* _Requirements_
Rewrite the lines below, replacing "webpages" with "web pages" everywhere and leaving everything else the same.

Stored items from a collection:
= = = = =

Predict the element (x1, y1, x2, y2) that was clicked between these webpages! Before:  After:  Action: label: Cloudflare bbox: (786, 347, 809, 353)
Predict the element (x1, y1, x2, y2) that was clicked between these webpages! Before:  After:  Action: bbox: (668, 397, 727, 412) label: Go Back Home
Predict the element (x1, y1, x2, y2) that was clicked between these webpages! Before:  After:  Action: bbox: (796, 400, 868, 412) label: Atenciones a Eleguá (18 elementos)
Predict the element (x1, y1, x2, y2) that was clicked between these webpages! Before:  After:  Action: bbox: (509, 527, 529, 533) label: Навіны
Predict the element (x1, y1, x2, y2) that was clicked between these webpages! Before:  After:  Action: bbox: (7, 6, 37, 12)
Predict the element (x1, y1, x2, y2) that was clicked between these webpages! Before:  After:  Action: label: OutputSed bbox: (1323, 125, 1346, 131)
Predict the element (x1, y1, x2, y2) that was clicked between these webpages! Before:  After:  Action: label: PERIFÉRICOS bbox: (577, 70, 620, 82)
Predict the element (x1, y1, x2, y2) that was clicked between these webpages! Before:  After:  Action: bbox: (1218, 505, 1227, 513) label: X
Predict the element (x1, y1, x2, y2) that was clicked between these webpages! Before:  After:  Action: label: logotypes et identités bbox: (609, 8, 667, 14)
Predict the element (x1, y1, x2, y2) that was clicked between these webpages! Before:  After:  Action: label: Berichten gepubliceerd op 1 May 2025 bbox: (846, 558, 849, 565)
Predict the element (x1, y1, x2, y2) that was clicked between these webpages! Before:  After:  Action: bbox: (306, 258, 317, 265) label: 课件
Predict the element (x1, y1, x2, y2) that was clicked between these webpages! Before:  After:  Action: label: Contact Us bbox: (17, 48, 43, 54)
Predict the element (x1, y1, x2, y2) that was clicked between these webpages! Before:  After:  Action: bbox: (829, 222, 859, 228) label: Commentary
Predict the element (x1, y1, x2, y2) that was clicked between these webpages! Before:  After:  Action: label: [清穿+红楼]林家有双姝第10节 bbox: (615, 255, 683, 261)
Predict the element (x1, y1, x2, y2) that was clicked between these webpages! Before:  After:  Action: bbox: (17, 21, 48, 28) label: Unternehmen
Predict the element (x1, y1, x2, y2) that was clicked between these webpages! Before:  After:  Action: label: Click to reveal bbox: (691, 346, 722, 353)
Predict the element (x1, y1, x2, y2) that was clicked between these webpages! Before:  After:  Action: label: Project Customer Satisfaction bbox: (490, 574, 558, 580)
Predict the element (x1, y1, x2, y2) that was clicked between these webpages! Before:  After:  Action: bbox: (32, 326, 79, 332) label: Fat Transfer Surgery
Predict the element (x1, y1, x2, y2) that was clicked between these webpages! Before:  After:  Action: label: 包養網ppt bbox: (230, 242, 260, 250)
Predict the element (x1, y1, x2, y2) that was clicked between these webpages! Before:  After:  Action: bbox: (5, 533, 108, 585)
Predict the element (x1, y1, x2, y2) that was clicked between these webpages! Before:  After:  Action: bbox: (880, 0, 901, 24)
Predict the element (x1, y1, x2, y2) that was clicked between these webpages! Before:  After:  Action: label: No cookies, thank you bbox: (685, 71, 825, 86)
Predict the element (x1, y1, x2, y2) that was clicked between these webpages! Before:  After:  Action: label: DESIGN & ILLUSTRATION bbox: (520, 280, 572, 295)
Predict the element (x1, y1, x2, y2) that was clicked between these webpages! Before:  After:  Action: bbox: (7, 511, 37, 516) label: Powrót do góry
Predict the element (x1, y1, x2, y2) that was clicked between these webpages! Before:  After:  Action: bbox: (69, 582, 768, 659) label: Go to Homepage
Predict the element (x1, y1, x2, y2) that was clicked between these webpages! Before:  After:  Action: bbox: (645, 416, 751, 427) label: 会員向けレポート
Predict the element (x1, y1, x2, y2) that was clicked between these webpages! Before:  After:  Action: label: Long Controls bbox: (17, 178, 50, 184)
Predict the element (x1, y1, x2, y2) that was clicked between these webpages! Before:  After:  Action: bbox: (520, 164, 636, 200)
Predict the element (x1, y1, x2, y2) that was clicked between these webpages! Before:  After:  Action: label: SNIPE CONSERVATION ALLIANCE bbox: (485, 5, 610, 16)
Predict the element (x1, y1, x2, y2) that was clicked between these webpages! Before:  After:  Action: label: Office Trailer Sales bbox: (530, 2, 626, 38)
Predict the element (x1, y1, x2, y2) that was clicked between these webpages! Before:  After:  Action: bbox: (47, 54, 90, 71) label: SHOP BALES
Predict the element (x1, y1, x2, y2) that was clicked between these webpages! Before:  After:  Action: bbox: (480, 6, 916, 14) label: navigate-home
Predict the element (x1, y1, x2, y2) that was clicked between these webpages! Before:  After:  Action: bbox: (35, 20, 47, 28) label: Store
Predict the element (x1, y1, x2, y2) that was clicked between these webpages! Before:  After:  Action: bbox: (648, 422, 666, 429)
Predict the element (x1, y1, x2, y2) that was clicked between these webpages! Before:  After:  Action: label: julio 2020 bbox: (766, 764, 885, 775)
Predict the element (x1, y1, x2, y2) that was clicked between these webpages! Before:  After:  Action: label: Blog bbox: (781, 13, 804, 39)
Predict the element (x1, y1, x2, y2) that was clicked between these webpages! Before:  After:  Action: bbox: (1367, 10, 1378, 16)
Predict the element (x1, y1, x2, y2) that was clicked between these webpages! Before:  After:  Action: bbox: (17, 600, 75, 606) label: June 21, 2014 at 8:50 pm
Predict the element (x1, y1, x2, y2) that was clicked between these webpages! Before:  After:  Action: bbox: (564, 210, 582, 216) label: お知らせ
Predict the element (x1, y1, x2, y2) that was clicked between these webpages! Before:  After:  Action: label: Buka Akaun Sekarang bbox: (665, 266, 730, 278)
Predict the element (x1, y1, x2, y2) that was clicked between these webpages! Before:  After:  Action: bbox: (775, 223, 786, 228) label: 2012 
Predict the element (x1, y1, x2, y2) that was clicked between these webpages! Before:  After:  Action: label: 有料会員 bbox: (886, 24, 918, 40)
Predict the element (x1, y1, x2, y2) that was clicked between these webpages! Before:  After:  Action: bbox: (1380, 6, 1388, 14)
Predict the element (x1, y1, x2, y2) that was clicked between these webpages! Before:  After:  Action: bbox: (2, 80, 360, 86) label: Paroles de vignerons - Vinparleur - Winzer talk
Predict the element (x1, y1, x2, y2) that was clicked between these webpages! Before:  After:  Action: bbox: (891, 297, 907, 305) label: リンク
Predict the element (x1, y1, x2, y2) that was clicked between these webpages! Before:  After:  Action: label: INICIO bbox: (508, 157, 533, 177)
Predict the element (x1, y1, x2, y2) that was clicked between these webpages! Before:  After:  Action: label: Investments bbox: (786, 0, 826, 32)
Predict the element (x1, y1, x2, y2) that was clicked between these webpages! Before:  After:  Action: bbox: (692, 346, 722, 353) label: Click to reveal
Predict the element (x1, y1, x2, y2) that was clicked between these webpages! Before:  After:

= = = = =

* _Task response_
Predict the element (x1, y1, x2, y2) that was clicked between these web pages! Before:  After:  Action: label: Cloudflare bbox: (786, 347, 809, 353)
Predict the element (x1, y1, x2, y2) that was clicked between these web pages! Before:  After:  Action: bbox: (668, 397, 727, 412) label: Go Back Home
Predict the element (x1, y1, x2, y2) that was clicked between these web pages! Before:  After:  Action: bbox: (796, 400, 868, 412) label: Atenciones a Eleguá (18 elementos)
Predict the element (x1, y1, x2, y2) that was clicked between these web pages! Before:  After:  Action: bbox: (509, 527, 529, 533) label: Навіны
Predict the element (x1, y1, x2, y2) that was clicked between these web pages! Before:  After:  Action: bbox: (7, 6, 37, 12)
Predict the element (x1, y1, x2, y2) that was clicked between these web pages! Before:  After:  Action: label: OutputSed bbox: (1323, 125, 1346, 131)
Predict the element (x1, y1, x2, y2) that was clicked between these web pages! Before:  After:  Action: label: PERIFÉRICOS bbox: (577, 70, 620, 82)
Predict the element (x1, y1, x2, y2) that was clicked between these web pages! Before:  After:  Action: bbox: (1218, 505, 1227, 513) label: X
Predict the element (x1, y1, x2, y2) that was clicked between these web pages! Before:  After:  Action: label: logotypes et identités bbox: (609, 8, 667, 14)
Predict the element (x1, y1, x2, y2) that was clicked between these web pages! Before:  After:  Action: label: Berichten gepubliceerd op 1 May 2025 bbox: (846, 558, 849, 565)
Predict the element (x1, y1, x2, y2) that was clicked between these web pages! Before:  After:  Action: bbox: (306, 258, 317, 265) label: 课件
Predict the element (x1, y1, x2, y2) that was clicked between these web pages! Before:  After:  Action: label: Contact Us bbox: (17, 48, 43, 54)
Predict the element (x1, y1, x2, y2) that was clicked between these web pages! Before:  After:  Action: bbox: (829, 222, 859, 228) label: Commentary
Predict the element (x1, y1, x2, y2) that was clicked between these web pages! Before:  After:  Action: label: [清穿+红楼]林家有双姝第10节 bbox: (615, 255, 683, 261)
Predict the element (x1, y1, x2, y2) that was clicked between these web pages! Before:  After:  Action: bbox: (17, 21, 48, 28) label: Unternehmen
Predict the element (x1, y1, x2, y2) that was clicked between these web pages! Before:  After:  Action: label: Click to reveal bbox: (691, 346, 722, 353)
Predict the element (x1, y1, x2, y2) that was clicked between these web pages! Before:  After:  Action: label: Project Customer Satisfaction bbox: (490, 574, 558, 580)
Predict the element (x1, y1, x2, y2) that was clicked between these web pages! Before:  After:  Action: bbox: (32, 326, 79, 332) label: Fat Transfer Surgery
Predict the element (x1, y1, x2, y2) that was clicked between these web pages! Before:  After:  Action: label: 包養網ppt bbox: (230, 242, 260, 250)
Predict the element (x1, y1, x2, y2) that was clicked between these web pages! Before:  After:  Action: bbox: (5, 533, 108, 585)
Predict the element (x1, y1, x2, y2) that was clicked between these web pages! Before:  After:  Action: bbox: (880, 0, 901, 24)
Predict the element (x1, y1, x2, y2) that was clicked between these web pages! Before:  After:  Action: label: No cookies, thank you bbox: (685, 71, 825, 86)
Predict the element (x1, y1, x2, y2) that was clicked between these web pages! Before:  After:  Action: label: DESIGN & ILLUSTRATION bbox: (520, 280, 572, 295)
Predict the element (x1, y1, x2, y2) that was clicked between these web pages! Before:  After:  Action: bbox: (7, 511, 37, 516) label: Powrót do góry
Predict the element (x1, y1, x2, y2) that was clicked between these web pages! Before:  After:  Action: bbox: (69, 582, 768, 659) label: Go to Homepage
Predict the element (x1, y1, x2, y2) that was clicked between these web pages! Before:  After:  Action: bbox: (645, 416, 751, 427) label: 会員向けレポート
Predict the element (x1, y1, x2, y2) that was clicked between these web pages! Before:  After:  Action: label: Long Controls bbox: (17, 178, 50, 184)
Predict the element (x1, y1, x2, y2) that was clicked between these web pages! Before:  After:  Action: bbox: (520, 164, 636, 200)
Predict the element (x1, y1, x2, y2) that was clicked between these web pages! Before:  After:  Action: label: SNIPE CONSERVATION ALLIANCE bbox: (485, 5, 610, 16)
Predict the element (x1, y1, x2, y2) that was clicked between these web pages! Before:  After:  Action: label: Office Trailer Sales bbox: (530, 2, 626, 38)
Predict the element (x1, y1, x2, y2) that was clicked between these web pages! Before:  After:  Action: bbox: (47, 54, 90, 71) label: SHOP BALES
Predict the element (x1, y1, x2, y2) that was clicked between these web pages! Before:  After:  Action: bbox: (480, 6, 916, 14) label: navigate-home
Predict the element (x1, y1, x2, y2) that was clicked between these web pages! Before:  After:  Action: bbox: (35, 20, 47, 28) label: Store
Predict the element (x1, y1, x2, y2) that was clicked between these web pages! Before:  After:  Action: bbox: (648, 422, 666, 429)
Predict the element (x1, y1, x2, y2) that was clicked between these web pages! Before:  After:  Action: label: julio 2020 bbox: (766, 764, 885, 775)
Predict the element (x1, y1, x2, y2) that was clicked between these web pages! Before:  After:  Action: label: Blog bbox: (781, 13, 804, 39)
Predict the element (x1, y1, x2, y2) that was clicked between these web pages! Before:  After:  Action: bbox: (1367, 10, 1378, 16)
Predict the element (x1, y1, x2, y2) that was clicked between these web pages! Before:  After:  Action: bbox: (17, 600, 75, 606) label: June 21, 2014 at 8:50 pm
Predict the element (x1, y1, x2, y2) that was clicked between these web pages! Before:  After:  Action: bbox: (564, 210, 582, 216) label: お知らせ
Predict the element (x1, y1, x2, y2) that was clicked between these web pages! Before:  After:  Action: label: Buka Akaun Sekarang bbox: (665, 266, 730, 278)
Predict the element (x1, y1, x2, y2) that was clicked between these web pages! Before:  After:  Action: bbox: (775, 223, 786, 228) label: 2012 
Predict the element (x1, y1, x2, y2) that was clicked between these web pages! Before:  After:  Action: label: 有料会員 bbox: (886, 24, 918, 40)
Predict the element (x1, y1, x2, y2) that was clicked between these web pages! Before:  After:  Action: bbox: (1380, 6, 1388, 14)
Predict the element (x1, y1, x2, y2) that was clicked between these web pages! Before:  After:  Action: bbox: (2, 80, 360, 86) label: Paroles de vignerons - Vinparleur - Winzer talk
Predict the element (x1, y1, x2, y2) that was clicked between these web pages! Before:  After:  Action: bbox: (891, 297, 907, 305) label: リンク
Predict the element (x1, y1, x2, y2) that was clicked between these web pages! Before:  After:  Action: label: INICIO bbox: (508, 157, 533, 177)
Predict the element (x1, y1, x2, y2) that was clicked between these web pages! Before:  After:  Action: label: Investments bbox: (786, 0, 826, 32)
Predict the element (x1, y1, x2, y2) that was clicked between these web pages! Before:  After:  Action: bbox: (692, 346, 722, 353) label: Click to reveal
Predict the element (x1, y1, x2, y2) that was clicked between these web pages! Before:  After:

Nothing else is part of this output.